Today's world is much different from the world of 1918, and "past performance is no guarantee of future results."
But one comforting takeaway from 1918 influenza flu pandemic statistics is that U.S. life insurers and major U.S. stocks got through the pandemic period in pretty good shape.
The 1918 flu pandemic may have been comparable, in some ways, to the Covid-19 pneumonia that has devastated Wuhan, in China, and is now started showing up in the United States.
The 1918 flu pandemic probably infected at least 20 million of the people living in the United States in 1918 and killed about 500,000 of those people, including many people who worked in the life insurance industry.
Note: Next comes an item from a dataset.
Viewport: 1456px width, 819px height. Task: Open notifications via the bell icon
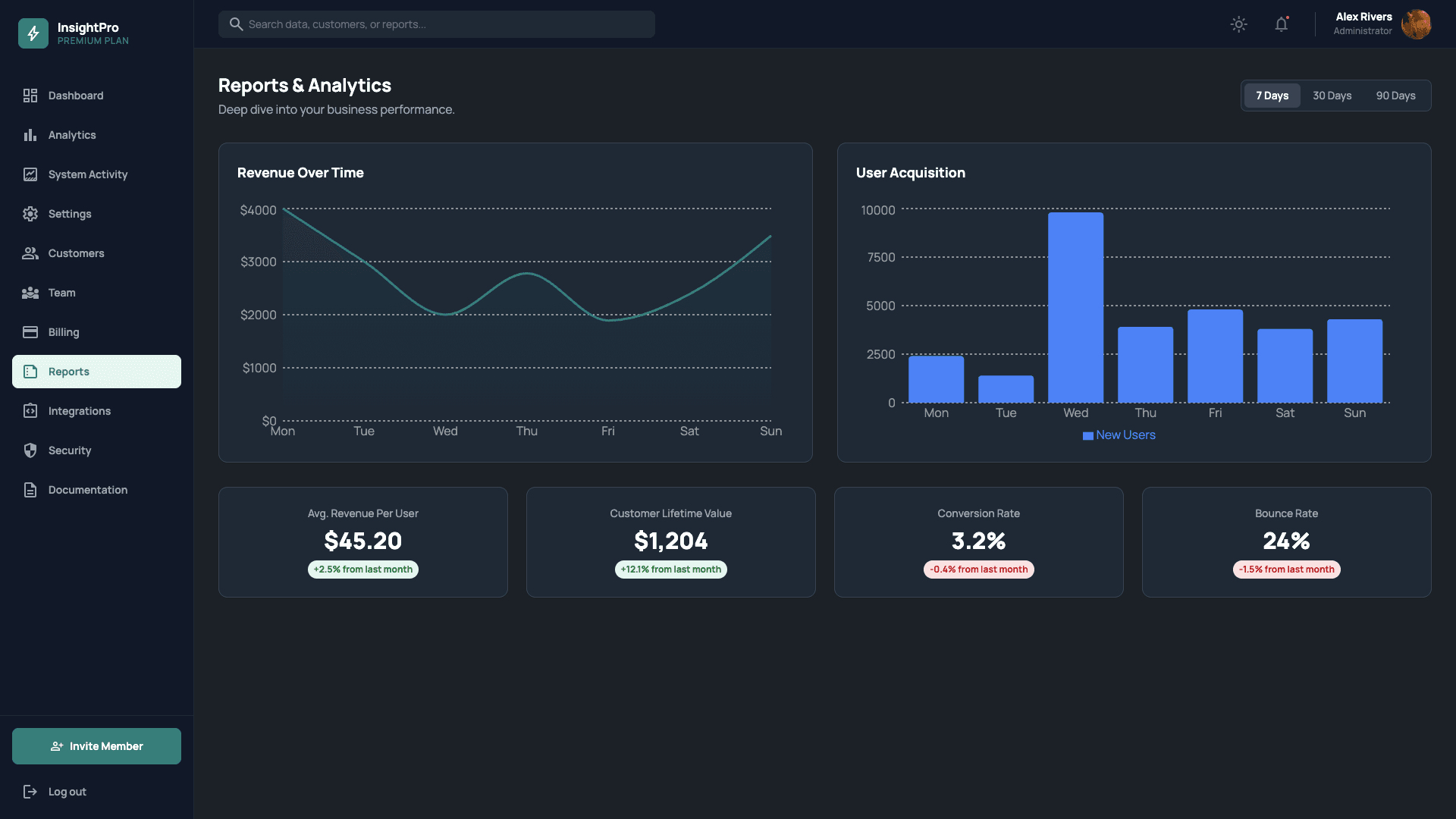tap(1281, 24)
Newspapers at the time carried articles about full hospitals, efforts to set up emergency tent hospitals, people who felt fine in the morning and died in the evening, and difficulties with burying the dead.
But a look at the Dow Jones Industrial Average stock index for the period from 1917 through 1920 shows that top companies' stock prices were relatively stable from November 1918 through early 1919, when the effects of the pandemic were most severe.
A review of coverage in industry trade publications shows that all major life insurers were able to pay the flu-related claims, and that many of the policyholder-owned mutual insurers paid participating policyholders at least some dividends in 1919.
The publications are available as searchable "free books" in the Google Books archive.
Thomas Tarbell, an actuary with the Connecticut Insurance Department, was able to get death claims data from 31 insurers, according to an article that appeared in the Sept. 12, 1919, issue of the Eastern Underwriter.